• Exercise materials:
↓↓↓

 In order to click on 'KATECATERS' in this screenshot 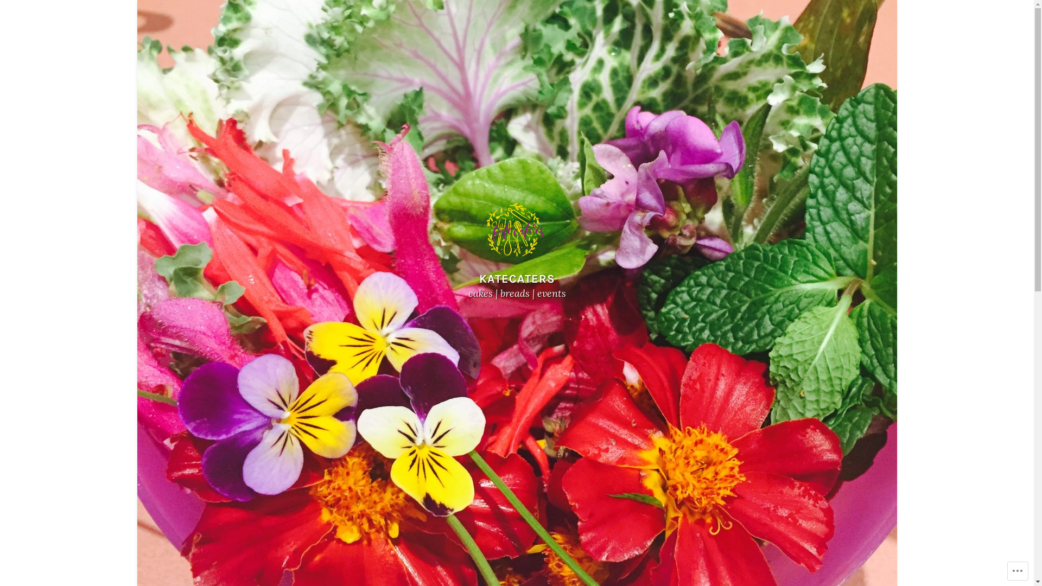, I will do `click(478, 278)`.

↑↑↑
↓↓↓

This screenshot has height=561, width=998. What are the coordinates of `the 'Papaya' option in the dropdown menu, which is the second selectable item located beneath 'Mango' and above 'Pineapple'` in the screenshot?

↑↑↑
↓↓↓

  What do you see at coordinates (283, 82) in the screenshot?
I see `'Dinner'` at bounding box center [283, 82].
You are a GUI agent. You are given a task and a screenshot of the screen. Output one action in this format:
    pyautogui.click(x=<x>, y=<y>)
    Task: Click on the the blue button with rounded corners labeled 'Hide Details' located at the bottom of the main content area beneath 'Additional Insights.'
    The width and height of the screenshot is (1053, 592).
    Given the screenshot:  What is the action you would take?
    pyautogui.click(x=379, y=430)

↑↑↑

• Exercise requirements: Copy out the items verbatim from the line with "What do you" to the line with "pyautogui.click(x=379, y=430)", including both of those lines.

• Full output:
  What do you see at coordinates (283, 82) in the screenshot?
I see `'Dinner'` at bounding box center [283, 82].
You are a GUI agent. You are given a task and a screenshot of the screen. Output one action in this format:
    pyautogui.click(x=<x>, y=<y>)
    Task: Click on the the blue button with rounded corners labeled 'Hide Details' located at the bottom of the main content area beneath 'Additional Insights.'
    The width and height of the screenshot is (1053, 592).
    Given the screenshot:  What is the action you would take?
    pyautogui.click(x=379, y=430)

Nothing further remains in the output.